Two weeks later, Emily lost her first tooth, and I was back on track: two dollars for the first tooth lost, a toothbrush, toothpaste, a note. Good to go. A week later, Emily lost her second tooth. Mom forgot. This time, it was midnight, and I awoke again in a panic. I rushed to the kitchen and rummaged through my purse to find no cash at all. This time, I went through the closet downstairs. It contained some Christmas gifts the kids hadn’t used yet, and I found a Little Mermaid game. Thankfully, Emily didn’t remember that gift. The next morning, she was thrilled, yet confused about the whole board game idea. Emily had a broken leg at the time, so I said, “Well, the Tooth Fairy knew you’d be laid up and wanted you to have something to pass the time.” Mom, you liar you. But it worked!

Another couple of weeks passed, and Aaron’s top tooth was very loose. He was having a sleepover with two of his friends, and they decided they would pull out the tooth and stay up to see the Tooth Fairy. Their tooth-pulling event began around 9:00 p.m. I had to intervene at one point because they came up with the idea of putting Aaron’s head in the doorway, and then trying to shut the door on his tooth. Then, apparently, we ran out of dental floss and they began looking for rope. On top of that, my hand mirror was mysteriously broken. I was told later that Aaron’s friend was trying to spank the tooth out of him with my mirror! These kids were definitely creative.

I went to bed around 11:30 and could hear the kids still whispering and working on the loose tooth. Finally, one of his friends pulled the tooth out for him. I could hear the whispering excitement. “Aaron’s tooth fell out! Now let’s set up base and wait up for the Tooth Fairy!” They all went to bed, waiting. I fell asleep. Around 4:00 a.m., I woke up, frantic. I had forgotten AGAIN! I grabbed a dollar from my purse and snuck into Aaron’s room. Luckily, everyone was fast asleep. I slithered over each sleeping child and slipped the money under Aaron’s pillow. The next morning, one of Aaron’s friends claimed he saw the Tooth Fairy. I said, “Oh, really? What did she look like?” He simply said, “I don’t remember.” Ha!

A month went by. Emily lost a second tooth, and now her top tooth was very loose. One day, she yanked it out and came to me crying. “Mommy, I don’t want the Tooth Fairy to take my tooth. I want to keep it!”

I said, “Don’t worry, Emily. The Tooth Fairy is a wonderful, kind, caring fairy, not to mention smart, beautiful, funny (okay, maybe rambling a bit there), and she would not take your tooth from you unless you wanted her to.”

Together, we crafted a letter to the Tooth Fairy to come and view the tooth, not take it with her, but still leave Emily her surprise. Of course, Emily made sure it was fully explained in the letter. All went well. The next night, however, Emily wanted the Tooth Fairy to visit again and take the tooth. I told her, “Well, Emily, she can come and take the tooth, but she can’t leave you anything this time around.”

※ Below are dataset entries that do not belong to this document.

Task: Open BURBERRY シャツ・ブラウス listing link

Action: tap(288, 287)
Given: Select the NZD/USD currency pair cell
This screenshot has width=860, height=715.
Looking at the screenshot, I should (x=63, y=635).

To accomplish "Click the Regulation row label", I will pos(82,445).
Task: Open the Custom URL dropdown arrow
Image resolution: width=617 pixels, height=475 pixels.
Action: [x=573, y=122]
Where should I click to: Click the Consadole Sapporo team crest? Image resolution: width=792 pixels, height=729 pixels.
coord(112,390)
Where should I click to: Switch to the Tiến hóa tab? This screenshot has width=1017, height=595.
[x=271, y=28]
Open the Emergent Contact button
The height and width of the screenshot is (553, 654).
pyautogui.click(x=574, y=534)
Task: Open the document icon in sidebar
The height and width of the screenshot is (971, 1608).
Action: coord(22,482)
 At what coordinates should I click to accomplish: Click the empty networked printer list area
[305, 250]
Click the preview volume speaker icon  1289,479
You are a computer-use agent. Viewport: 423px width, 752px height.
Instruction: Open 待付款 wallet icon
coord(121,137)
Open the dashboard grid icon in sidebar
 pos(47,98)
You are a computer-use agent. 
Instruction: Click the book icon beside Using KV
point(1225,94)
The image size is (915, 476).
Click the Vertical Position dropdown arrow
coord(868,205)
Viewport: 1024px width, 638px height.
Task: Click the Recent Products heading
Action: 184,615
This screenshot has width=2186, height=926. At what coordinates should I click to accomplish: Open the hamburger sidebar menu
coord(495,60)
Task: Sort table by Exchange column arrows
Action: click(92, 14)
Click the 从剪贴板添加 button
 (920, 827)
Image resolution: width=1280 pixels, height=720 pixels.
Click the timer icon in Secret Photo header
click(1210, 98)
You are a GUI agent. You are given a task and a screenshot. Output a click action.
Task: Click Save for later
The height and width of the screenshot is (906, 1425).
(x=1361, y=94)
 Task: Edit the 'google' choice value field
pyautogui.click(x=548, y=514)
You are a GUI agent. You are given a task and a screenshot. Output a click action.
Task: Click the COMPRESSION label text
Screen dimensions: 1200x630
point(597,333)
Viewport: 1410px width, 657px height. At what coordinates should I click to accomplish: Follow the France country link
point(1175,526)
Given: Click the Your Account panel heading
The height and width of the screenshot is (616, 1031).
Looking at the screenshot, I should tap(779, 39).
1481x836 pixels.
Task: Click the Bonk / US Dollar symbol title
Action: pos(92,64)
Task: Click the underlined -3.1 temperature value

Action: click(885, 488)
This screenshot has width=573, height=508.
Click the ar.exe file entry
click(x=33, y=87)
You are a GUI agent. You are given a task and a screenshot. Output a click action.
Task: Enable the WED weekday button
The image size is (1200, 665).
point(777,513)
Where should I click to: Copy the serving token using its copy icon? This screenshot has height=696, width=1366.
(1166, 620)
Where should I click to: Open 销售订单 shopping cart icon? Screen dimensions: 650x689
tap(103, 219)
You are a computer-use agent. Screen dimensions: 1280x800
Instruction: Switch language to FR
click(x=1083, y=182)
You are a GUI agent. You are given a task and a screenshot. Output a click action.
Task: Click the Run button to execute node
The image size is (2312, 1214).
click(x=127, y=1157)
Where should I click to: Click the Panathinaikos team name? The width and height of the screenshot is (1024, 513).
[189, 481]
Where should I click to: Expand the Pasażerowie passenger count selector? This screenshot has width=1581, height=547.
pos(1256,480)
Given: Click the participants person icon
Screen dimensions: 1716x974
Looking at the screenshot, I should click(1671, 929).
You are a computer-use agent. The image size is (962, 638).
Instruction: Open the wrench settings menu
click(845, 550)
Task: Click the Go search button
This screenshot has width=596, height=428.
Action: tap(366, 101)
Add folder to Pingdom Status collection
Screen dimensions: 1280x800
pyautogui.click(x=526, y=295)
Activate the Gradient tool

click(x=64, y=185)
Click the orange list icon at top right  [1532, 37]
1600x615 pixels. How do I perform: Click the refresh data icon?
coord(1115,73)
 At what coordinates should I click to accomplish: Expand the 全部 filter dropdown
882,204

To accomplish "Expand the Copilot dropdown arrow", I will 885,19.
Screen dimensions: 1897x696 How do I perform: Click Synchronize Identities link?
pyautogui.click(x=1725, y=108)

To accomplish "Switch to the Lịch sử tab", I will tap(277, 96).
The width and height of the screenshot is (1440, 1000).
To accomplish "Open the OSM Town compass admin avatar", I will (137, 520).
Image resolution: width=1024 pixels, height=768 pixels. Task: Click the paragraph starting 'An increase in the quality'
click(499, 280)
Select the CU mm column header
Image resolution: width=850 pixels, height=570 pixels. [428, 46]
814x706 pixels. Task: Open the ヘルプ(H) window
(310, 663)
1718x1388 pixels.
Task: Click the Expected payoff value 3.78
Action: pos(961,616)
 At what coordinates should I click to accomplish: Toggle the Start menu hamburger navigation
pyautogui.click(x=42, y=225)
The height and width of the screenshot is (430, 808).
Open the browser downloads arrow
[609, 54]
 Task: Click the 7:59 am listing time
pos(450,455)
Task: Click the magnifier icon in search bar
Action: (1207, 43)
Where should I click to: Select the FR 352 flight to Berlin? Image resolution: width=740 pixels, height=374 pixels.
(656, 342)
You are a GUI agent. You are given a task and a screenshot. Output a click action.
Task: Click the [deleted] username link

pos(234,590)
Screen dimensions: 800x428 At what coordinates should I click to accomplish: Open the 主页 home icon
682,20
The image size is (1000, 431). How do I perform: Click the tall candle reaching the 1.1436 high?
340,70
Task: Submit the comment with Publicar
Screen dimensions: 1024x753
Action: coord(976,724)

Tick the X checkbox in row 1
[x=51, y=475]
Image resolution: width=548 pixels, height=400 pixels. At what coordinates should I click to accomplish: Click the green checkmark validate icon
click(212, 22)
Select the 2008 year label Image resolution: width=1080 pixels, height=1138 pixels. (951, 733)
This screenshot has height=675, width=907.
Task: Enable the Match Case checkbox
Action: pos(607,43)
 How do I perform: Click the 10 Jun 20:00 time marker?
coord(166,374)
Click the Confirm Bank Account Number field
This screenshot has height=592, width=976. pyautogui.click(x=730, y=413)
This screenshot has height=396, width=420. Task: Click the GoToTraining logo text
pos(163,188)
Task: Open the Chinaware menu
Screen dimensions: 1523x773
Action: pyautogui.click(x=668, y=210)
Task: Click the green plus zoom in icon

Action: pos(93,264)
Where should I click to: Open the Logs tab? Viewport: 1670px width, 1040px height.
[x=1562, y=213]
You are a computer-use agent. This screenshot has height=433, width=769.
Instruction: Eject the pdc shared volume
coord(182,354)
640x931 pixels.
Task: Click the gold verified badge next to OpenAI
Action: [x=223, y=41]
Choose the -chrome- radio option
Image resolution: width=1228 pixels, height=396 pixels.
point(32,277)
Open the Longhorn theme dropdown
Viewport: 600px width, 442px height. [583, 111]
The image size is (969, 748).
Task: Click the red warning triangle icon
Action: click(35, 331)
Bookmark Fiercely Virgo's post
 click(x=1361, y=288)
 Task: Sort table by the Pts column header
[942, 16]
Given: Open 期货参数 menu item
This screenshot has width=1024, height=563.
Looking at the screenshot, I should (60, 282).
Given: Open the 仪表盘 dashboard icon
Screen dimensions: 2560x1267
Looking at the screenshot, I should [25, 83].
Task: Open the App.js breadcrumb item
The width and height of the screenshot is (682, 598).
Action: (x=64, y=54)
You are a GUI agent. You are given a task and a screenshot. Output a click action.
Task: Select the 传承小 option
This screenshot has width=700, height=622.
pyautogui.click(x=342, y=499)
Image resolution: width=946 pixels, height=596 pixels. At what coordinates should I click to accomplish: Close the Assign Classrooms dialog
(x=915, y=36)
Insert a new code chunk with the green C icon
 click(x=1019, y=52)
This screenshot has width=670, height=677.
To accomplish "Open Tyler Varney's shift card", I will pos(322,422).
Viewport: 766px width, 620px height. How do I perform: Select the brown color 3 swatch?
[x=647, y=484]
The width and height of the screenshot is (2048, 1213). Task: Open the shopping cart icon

Emily looked at me bluntly and said, “Never mind. I’ll keep it.”

Oh, my gosh! She was planning to double-dip the Tooth Fairy! I couldn’t believe it!

Last but not least, Sara finally lost her first tooth last week. It was such a treat. She was my last one to lose her first tooth. She had waited so patiently, watching Emily and Aaron getting all the Tooth Fairy surprises. When she woke up the next morning and saw what the Tooth Fairy had left, she was beaming so proudly. It was the sweetest thing to see. She felt like she was part of the club. Good memory, Tooth Fairy!

Today, in addition to scouring the “Help Wanted” ads for a second job to pay for all the lost teeth, I am also playing Memory games with my kids so I can improve my recollection skills. This is one of the many journeys with my kids I want to remember!